Azucena “Ceni” De La Torre graduated from DePaul in 2014. She’s been busy since then. She’s received two advanced degrees—one in theology and another in mortuary science. Now she serves as a ministry coordinator for Catholic Campus Ministry, working on retreats and faith formation. She can easily pull the thread tracing her trajectory from her undergraduate studies to her current work: an attention to the turns of the heart.
During her mortuary program for example, Ceni embalmed bodies of persons who were unclaimed. “They must have had stories. It’s no one’s goal to end up on a table for students to practice.” For her, this was the corporal work of mercy in burying the dead. Embalming helped her understand her own faith better. She cites Psalm 139: “For it was you who formed my inward parts; you who knit me together in my mother’s womb.” As she studied people from the inside out, she came to see us as very much knit together.
Ceni reappeared on the radar of Catholic Studies for more than one reason. She has returned to to work in campus ministry. She is also one of the intended celebrated speakers for TEDx DePaul University 2020. The event was scheduled for late April 2020 and has been cancelled to prevent the spread of COVID-19. In her talk, she planned to discuss the burning question, “How’s Your Heart?” She hoped to draw others to Cardinal John Henry Newman’s conviction that heart speaks to heart, cor ad cor loquitur. This was Newman’s motto that he chose upon his appointment as Cardinal, adapted from a latter in the 17th century by Francis de Sales. Ceni’s own work has borne out this fundamental principle of the faith in attending to the ways that love and loss help overcome barriers despite differences.
Ceni grew up in Logan Square, watching its gentrification through the lens of her family’s funeral home. From the well of her experience, she regrets our society’s struggle with death. “We need to normalize death.” She cites the change of language from ‘funeral’ to ‘celebration of life.’ It’s an understandable attempt to sanitize the experience of loss, she admits, but has long-term effects in circumventing the natural process of grief. In helping walk mourners through tragedy, she became convinced of the worth of studying something that matters. For her, that was theology.

# WORK TO COMPLETE
• 1. In which neighborhood did Ceni grow up, according to the profile of Ceni De La Torre?
• 2. Say whether each statement agrees with the profile of Ceni De La Torre, quoting the words that decide it: (a) Ceni holds an advanced degree in mortuary science. (b) The TEDx DePaul University 2020 event went ahead in late April 2020. (c) Ceni's family had a funeral home.
• 3. Resume the profile of Ceni De La Torre after its final sentence, carrying on in the same voice.

# RECORDS SHOWN
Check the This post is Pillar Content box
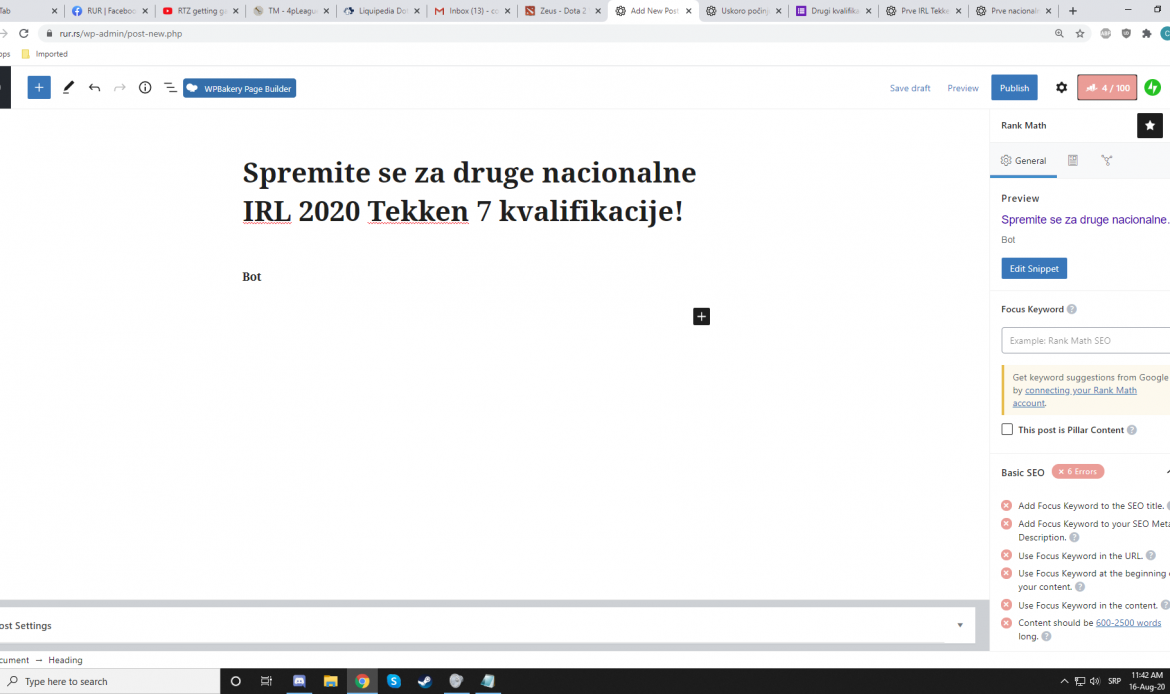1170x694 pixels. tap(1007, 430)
==
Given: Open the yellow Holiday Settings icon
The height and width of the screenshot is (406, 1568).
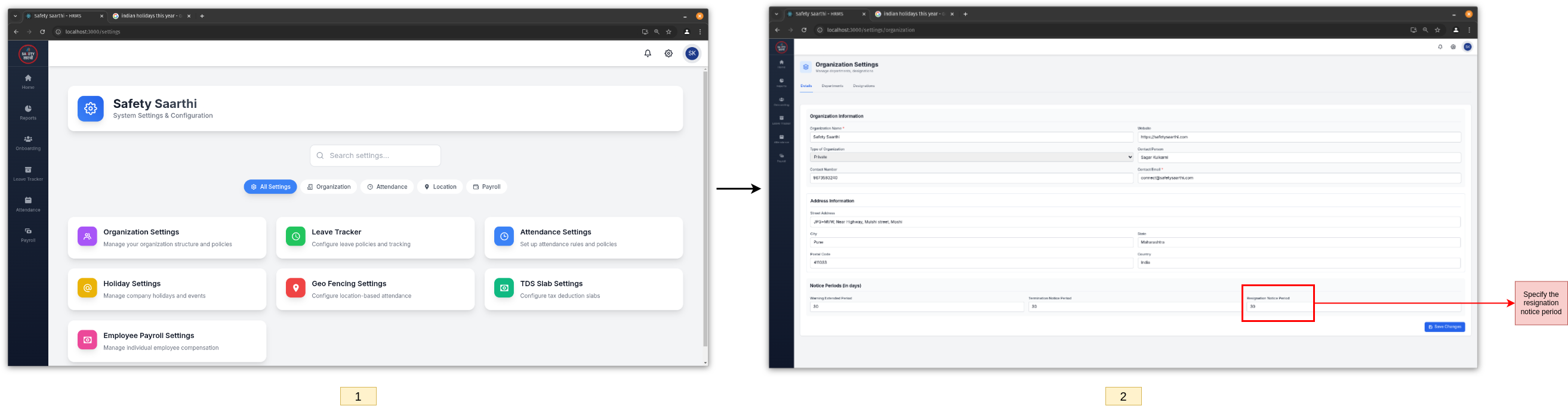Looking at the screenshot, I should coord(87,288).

# TASK RESPONSES
• 1. Logan Square.

• 2.
(a) Yes: "She’s received two advanced degrees—one in theology and another in mortuary science."
(b) No: "The event was scheduled for late April 2020 and has been cancelled to prevent the spread of COVID-19."
(c) Yes: "watching its gentrification through the lens of her family’s funeral home."

• 3.
She chose Duke Divinity School, which was once nicknamed “Mother Duke,” due to its vibrant Catholic connections among the theological faculty, students, and intellectual tradition. Yet she also embraced the aspects of her minority identity, seeking out Duke as a new challenge. She was the only Catholic woman in her Master of Theological Studies cohort.
One of the key features in her return to DePaul is her understanding and appreciation of these markers of difference. She has learned that she doesn’t need to reserve any part of herself when she steps into a space. This includes the fullness of who she is—her education, her life experience, and her faith. She cites Duke professor emeritus Stanley Hauerwas, who critiques modernity in stating:, ‘We live at a time when we believe we should have no story, except the story we chose when we had no story.’ Ceni knows differently: “God doesn’t waste anything.”
College is often a time when students are trying to shed their stories. Ceni’s work in CCM is an opportunity to encourage students to embrace those different aspects of their identity, of themselves, helping them integrate the different aspects of their experience as they find their way in the world. Today’s undergrads at DePaul are “struggling with issues of identity that may have not been in previous years the central focus,” she remarks, “now, there is a space for it in our faith communities.” They struggle with the harm and great sin of sexual abuse in the Church, the MeToo movement, the intense political climate that brings immigration and marriage to the fore. There are “timely ways that {these have} unearthed a whole world of pain. Now we’re coming into naming it and healing it.”